## WHAT IS EXPECTED
The full listing, start to finish: write it out again exactly.

## DATA
-- Opening Marker --

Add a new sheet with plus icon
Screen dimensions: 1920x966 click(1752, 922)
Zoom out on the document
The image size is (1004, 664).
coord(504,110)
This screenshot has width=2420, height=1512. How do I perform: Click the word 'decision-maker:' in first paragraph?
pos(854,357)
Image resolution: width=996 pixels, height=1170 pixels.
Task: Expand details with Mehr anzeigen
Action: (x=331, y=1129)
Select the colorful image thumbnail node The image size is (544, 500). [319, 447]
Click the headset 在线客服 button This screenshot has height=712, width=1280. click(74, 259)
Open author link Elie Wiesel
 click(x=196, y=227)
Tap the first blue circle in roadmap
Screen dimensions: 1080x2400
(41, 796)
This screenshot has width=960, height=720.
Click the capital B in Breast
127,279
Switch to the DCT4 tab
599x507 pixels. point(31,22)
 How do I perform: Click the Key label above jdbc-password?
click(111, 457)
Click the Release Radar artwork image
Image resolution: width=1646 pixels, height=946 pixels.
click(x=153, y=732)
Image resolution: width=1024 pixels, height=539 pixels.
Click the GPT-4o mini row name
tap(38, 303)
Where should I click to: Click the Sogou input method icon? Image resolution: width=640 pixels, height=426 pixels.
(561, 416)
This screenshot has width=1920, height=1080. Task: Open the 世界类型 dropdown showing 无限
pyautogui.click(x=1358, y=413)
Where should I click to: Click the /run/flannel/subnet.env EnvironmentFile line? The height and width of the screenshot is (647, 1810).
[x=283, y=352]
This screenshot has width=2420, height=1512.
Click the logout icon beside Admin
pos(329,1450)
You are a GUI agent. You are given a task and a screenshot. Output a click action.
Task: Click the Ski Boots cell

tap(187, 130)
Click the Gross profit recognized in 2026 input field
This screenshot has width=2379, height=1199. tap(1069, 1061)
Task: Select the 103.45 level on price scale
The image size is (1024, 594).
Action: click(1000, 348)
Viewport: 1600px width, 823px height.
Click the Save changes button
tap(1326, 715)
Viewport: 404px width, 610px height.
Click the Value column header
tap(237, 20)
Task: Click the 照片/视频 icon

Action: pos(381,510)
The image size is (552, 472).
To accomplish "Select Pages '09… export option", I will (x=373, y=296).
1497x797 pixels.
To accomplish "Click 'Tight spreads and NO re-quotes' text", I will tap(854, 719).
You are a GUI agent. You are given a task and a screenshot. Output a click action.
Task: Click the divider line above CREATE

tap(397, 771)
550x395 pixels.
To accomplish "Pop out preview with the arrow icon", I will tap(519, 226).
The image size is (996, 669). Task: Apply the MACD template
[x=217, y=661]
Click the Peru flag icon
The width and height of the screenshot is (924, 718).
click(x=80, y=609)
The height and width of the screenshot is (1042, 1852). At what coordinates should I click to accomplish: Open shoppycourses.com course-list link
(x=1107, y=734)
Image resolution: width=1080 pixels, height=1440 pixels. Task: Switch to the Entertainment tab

-- Closing Marker --

## ANSWER BOX
Add a new sheet with plus icon
Screen dimensions: 1920x966 click(1752, 922)
Zoom out on the document
The image size is (1004, 664).
coord(504,110)
This screenshot has width=2420, height=1512. How do I perform: Click the word 'decision-maker:' in first paragraph?
pos(854,357)
Image resolution: width=996 pixels, height=1170 pixels.
Task: Expand details with Mehr anzeigen
Action: (x=331, y=1129)
Select the colorful image thumbnail node The image size is (544, 500). [319, 447]
Click the headset 在线客服 button This screenshot has height=712, width=1280. click(74, 259)
Open author link Elie Wiesel
 click(x=196, y=227)
Tap the first blue circle in roadmap
Screen dimensions: 1080x2400
(41, 796)
This screenshot has width=960, height=720.
Click the capital B in Breast
127,279
Switch to the DCT4 tab
599x507 pixels. point(31,22)
 How do I perform: Click the Key label above jdbc-password?
click(111, 457)
Click the Release Radar artwork image
Image resolution: width=1646 pixels, height=946 pixels.
click(x=153, y=732)
Image resolution: width=1024 pixels, height=539 pixels.
Click the GPT-4o mini row name
tap(38, 303)
Where should I click to: Click the Sogou input method icon? Image resolution: width=640 pixels, height=426 pixels.
(561, 416)
This screenshot has width=1920, height=1080. Task: Open the 世界类型 dropdown showing 无限
pyautogui.click(x=1358, y=413)
Where should I click to: Click the /run/flannel/subnet.env EnvironmentFile line? The height and width of the screenshot is (647, 1810).
[x=283, y=352]
This screenshot has width=2420, height=1512.
Click the logout icon beside Admin
pos(329,1450)
You are a GUI agent. You are given a task and a screenshot. Output a click action.
Task: Click the Ski Boots cell

tap(187, 130)
Click the Gross profit recognized in 2026 input field
This screenshot has width=2379, height=1199. tap(1069, 1061)
Task: Select the 103.45 level on price scale
The image size is (1024, 594).
Action: click(1000, 348)
Viewport: 1600px width, 823px height.
Click the Save changes button
tap(1326, 715)
Viewport: 404px width, 610px height.
Click the Value column header
tap(237, 20)
Task: Click the 照片/视频 icon

Action: pos(381,510)
The image size is (552, 472).
To accomplish "Select Pages '09… export option", I will (x=373, y=296).
1497x797 pixels.
To accomplish "Click 'Tight spreads and NO re-quotes' text", I will tap(854, 719).
You are a GUI agent. You are given a task and a screenshot. Output a click action.
Task: Click the divider line above CREATE

tap(397, 771)
550x395 pixels.
To accomplish "Pop out preview with the arrow icon", I will tap(519, 226).
The image size is (996, 669). Task: Apply the MACD template
[x=217, y=661]
Click the Peru flag icon
The width and height of the screenshot is (924, 718).
click(x=80, y=609)
The height and width of the screenshot is (1042, 1852). At what coordinates should I click to accomplish: Open shoppycourses.com course-list link
(x=1107, y=734)
Image resolution: width=1080 pixels, height=1440 pixels. Task: Switch to the Entertainment tab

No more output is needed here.